**PROBLEM TO SOLVE**: For the listing below, how many lines contain the word "Task"? Answer with only that figure.

-- DATA FOR REVIEW follows --

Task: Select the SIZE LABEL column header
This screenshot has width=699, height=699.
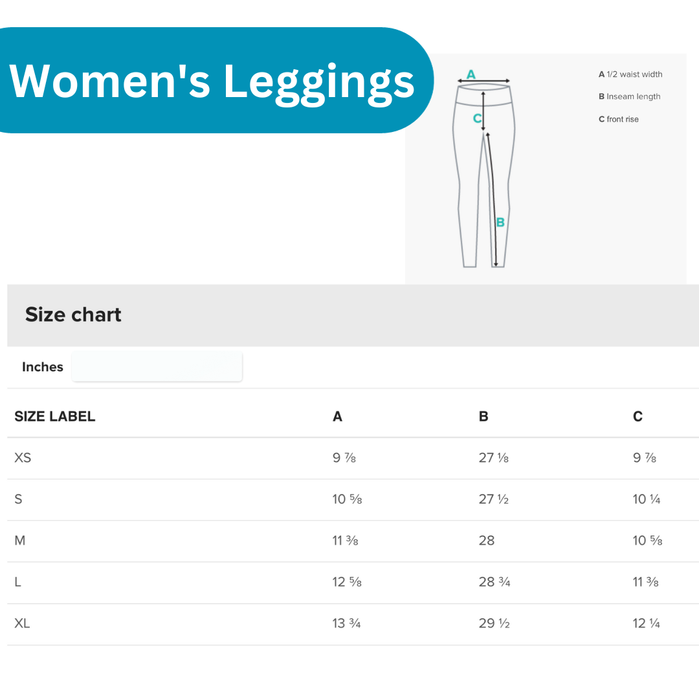Action: (x=55, y=417)
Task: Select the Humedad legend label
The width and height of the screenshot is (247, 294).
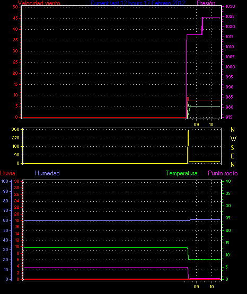Action: [x=48, y=173]
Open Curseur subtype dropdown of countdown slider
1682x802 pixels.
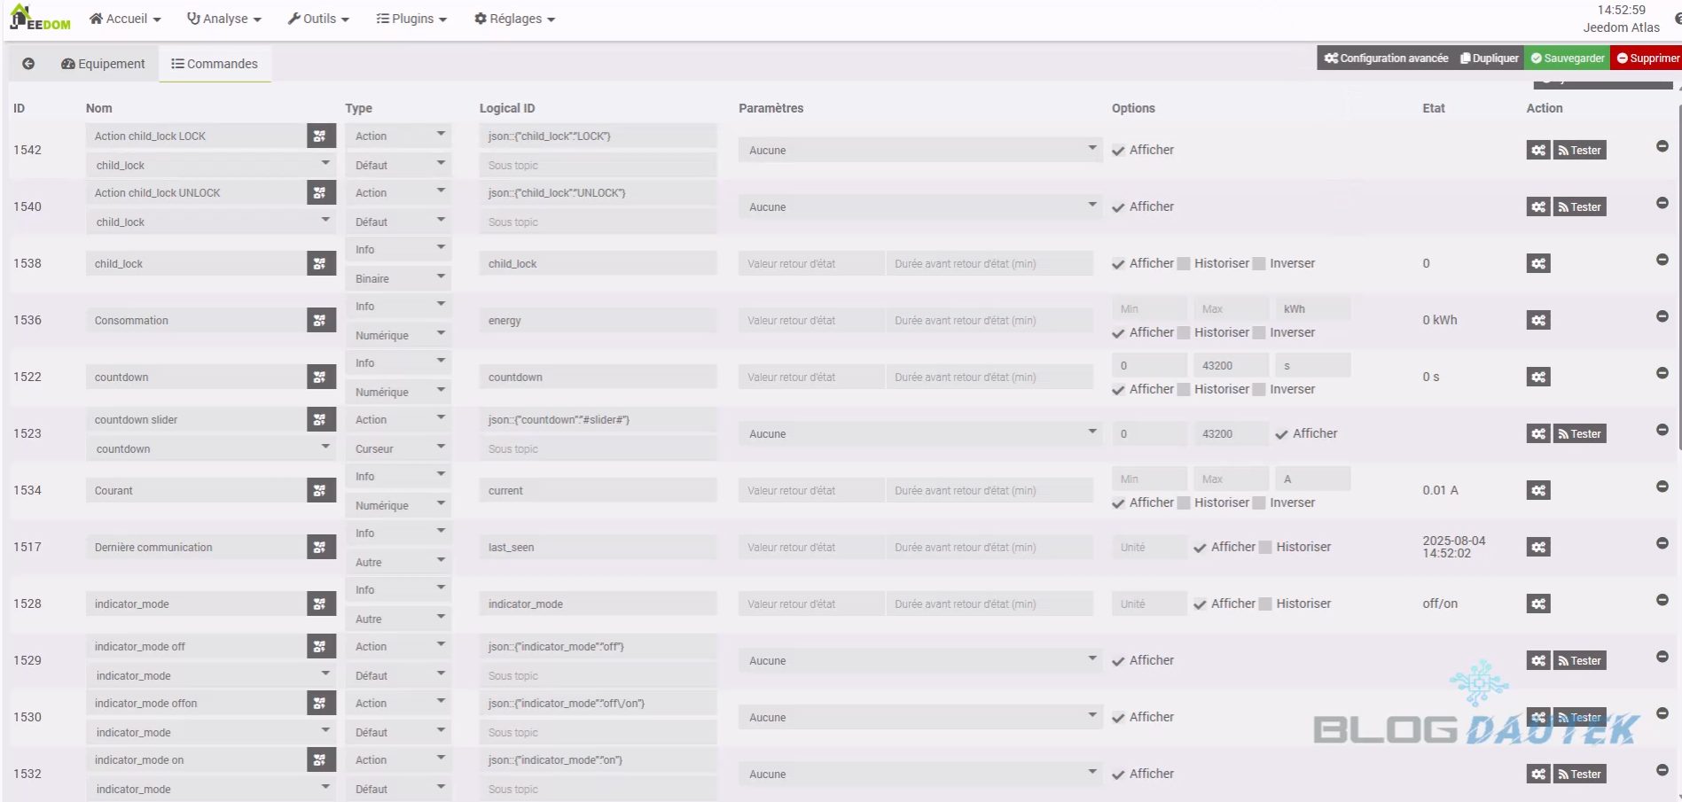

-- DATA FOR REVIEW concluded --

**YOUR RESPONSE**: 2